Giant sculpture featuring 25,000 balloons provides highlight for Edinburgh International Science Festival

A giant sculpture featuring over 25,000 balloons – painstakingly put together by a team of 13 people over 6 days – is to form the centrepiece of this year’s Edinburgh International Science Festival.

Event Horizon is American artist Jason Hackenwerth’s largest ever work and was unveiled today at the National Museum of Scotland as part of a series of events tied to the two week science festival.

Descending from the ceiling of the Museum’s Grand Gallery, the work involved local art and science fans from various backgrounds including science communications, history of art and filmmaking.

The new sculpture is part of Existence: Life and Beyond a new Science Festival-created interactive exhibition which opened at the National Museum of Scotland on 31 March. It guides audiences on a journey from the origins to the future of life, but ‘not necessarily as we know it’.

Existence: Life and Beyond is part of Scotland’s Year of Young People 2018 and has been programmed with assistance from the Science Festival’s Youth Consultation Group. This group of 12 young people closely works with the Science Festival team to create content with and for them and their peers, helping connect the Festival with teen audiences.

The Science Festival’s Youth Consultation Group are interested in getting people thinking about what life means, and how we perceive the intelligence of computers. They will be presenting online examples of AI creativity and machine learning, asking visitors to interact and question how close computers can get to exhibiting human-like intelligence.

The exhibition is developed with support from Creative Scotland through the Scottish Government’s Edinburgh Festivals Expo Fund and supported by the Year of Young People 2018 event fund, managed by EventScotland, part of VisitScotland’s Events Directorate.

Culture Secretary Fiona Hyslop said: “This unveiling of Jason Hackenwerth’s sculpture as part of this year’s Edinburgh International Science Festival is really exciting, merging art with science – and certainly one of the highlights of the festival’s rich programme of events. I commend the Science Festival for their continued commitment to ensuring international audiences come together in Scotland every year.

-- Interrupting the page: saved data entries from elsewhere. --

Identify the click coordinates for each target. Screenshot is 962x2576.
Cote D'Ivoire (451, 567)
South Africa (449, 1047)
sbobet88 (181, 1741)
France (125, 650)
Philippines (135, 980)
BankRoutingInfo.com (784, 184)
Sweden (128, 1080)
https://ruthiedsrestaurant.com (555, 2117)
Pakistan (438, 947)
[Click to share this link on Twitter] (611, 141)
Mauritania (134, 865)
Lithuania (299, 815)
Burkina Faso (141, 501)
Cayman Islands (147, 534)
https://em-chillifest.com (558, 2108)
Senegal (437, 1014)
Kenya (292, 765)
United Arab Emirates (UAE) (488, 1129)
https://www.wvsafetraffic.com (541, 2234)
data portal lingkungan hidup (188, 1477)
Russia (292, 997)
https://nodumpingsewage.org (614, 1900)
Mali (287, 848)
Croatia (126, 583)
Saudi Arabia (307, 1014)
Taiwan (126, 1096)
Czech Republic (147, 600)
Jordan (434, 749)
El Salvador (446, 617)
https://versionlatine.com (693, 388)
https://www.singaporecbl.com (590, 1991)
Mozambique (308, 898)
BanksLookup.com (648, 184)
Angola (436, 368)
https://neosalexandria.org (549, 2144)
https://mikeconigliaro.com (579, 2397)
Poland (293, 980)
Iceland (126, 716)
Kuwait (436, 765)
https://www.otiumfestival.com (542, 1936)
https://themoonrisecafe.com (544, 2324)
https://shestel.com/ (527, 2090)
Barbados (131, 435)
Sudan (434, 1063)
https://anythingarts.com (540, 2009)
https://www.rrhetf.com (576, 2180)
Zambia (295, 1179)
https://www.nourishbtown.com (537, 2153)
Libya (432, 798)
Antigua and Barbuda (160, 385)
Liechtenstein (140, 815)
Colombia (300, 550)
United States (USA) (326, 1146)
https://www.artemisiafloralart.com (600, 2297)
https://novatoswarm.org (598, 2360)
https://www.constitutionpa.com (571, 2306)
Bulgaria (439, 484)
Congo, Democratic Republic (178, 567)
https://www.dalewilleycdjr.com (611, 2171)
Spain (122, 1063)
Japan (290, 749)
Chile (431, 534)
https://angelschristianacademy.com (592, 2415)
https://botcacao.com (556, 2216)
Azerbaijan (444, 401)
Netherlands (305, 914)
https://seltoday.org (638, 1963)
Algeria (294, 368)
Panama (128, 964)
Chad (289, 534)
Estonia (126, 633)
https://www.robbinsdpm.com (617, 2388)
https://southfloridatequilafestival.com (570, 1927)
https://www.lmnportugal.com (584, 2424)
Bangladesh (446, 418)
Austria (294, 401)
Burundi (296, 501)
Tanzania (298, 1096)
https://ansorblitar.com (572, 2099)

“I am pleased that the Scottish Government supported this year’s edition of the Festival by providing £130,000 Expo funding for Existence: Life and Beyond and Synthetica. As we celebrate 2018 Year of Young People, this funding will ensure the festival can continue to present cutting-edge technology showcase and innovative events for our teenagers and young people.”

Hackenwerth said: “I am very pleased to be back at the Science Festival with my biggest work yet, Event Horizon. Using balloons to make sculptures has magical results as well as built-in challenges: the works are instantly recognisable as an exuberant celebration of life, and require no deep understanding of art to enjoy, but are temporary. This fleeting fact increases its rarity and urgency to see it while it lasts. I hope the Science Festival audiences will enjoy getting lost in the gigantic rotating chasm of the Event Horizon.”

Amanda Tyndall, Festival and Creative Director at Edinburgh International Science Festival said: “I can’t express how delighted we are to have Jason back with us in this very special 30th birthday year. It is with projects like this that see science merge with the arts and digital and creative industries that we reach new audiences, keep innovating and try to ensure we are around for the next 30 years and beyond.”

Ellie Armstrong was one of the 13 people who worked with Jason Hackenwerth on Event Horizon. She usually works as a science communicator at the Science Museum London, and is writing a PhD on how curatorial ideas and directions in the arts could be used to ‘pluralise the science museum space’.

Ellie, an Artist’s Assistant, said: “I got involved with Event Horizon because I’m interested in how we imagine areas of science we simply can’t experience. By building Event Horizon, we are inviting people to speculate and imagine what it’s like to go to places that cannot be reached and question what might happen there. The sheer scale of the project and the fact that it’s made of familiar balloon materials to children means that there’s an element of it being relatable to their experience but also so completely different that everyone stops and stares. Balloons are normally thought to be light and thin, but Event Horizon is also demonstrating the surprising strength of the balloons we’re using and their weight when there are so many of them.”